These are rich words, with a great deal of help, exhortation and encouragement for us. First of all, there is no sanctification without union with God; and the reverse is true, there is no experience of union with God without sanctification.
Are some people watching images they should not be watching, stirring bodily appetites and the old nature, letting it have free reign. What a disaster that will be if we do. May your body and its desires and containment and suppression of its lusts and its wrong inclinations be preserved all the way to the end of life. For others it is immodesty for some people. Be very careful young people of immodesty, preening and promotion of the body. May your body be preserved, devoted to Christ in all modesty and purity and chastity and loyalty.
Is it not astonishing? The word ‘sanctification’ means separation from fleshly things, and from the world, and yet in these days, even many Christians are taking up the world, and immersing themselves increasingly in it, and adopting worldly entertainment and worldly recreation. You cannot be sanctified with that.

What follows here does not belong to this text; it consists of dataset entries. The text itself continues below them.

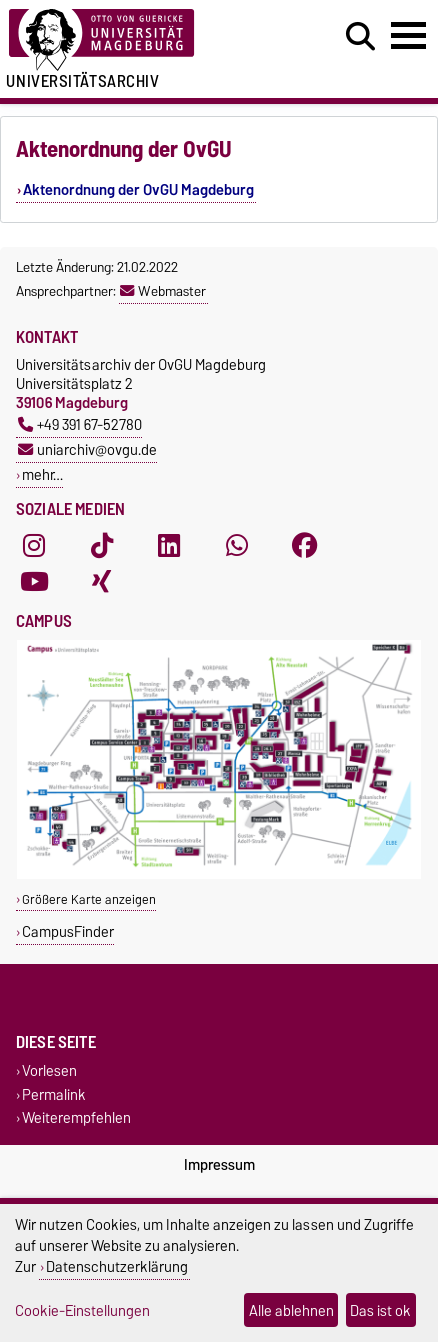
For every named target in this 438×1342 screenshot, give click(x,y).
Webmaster (163, 291)
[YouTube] (34, 581)
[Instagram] (34, 545)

Why does Paul mention spirit and soul separately as if they are different? Man is composed of two parts generally speaking – the material and the immaterial. The material is the biological body. The immaterial is the part which no dissection can uncover and that is the soul or the spirit. Spirit and soul are distinguished, because they suggest different functions of the soul, different faculties of the soul. When we speak of the spirit we speak of that aspect of the soul which communicates with God, in prayer or hearing the Word and being sensitive to it and convicted by it. But when you consider the soul, the inner man communicating with the world around, our thoughts, our power of reason, our conscience, all these other aspects we put under the heading of the soul.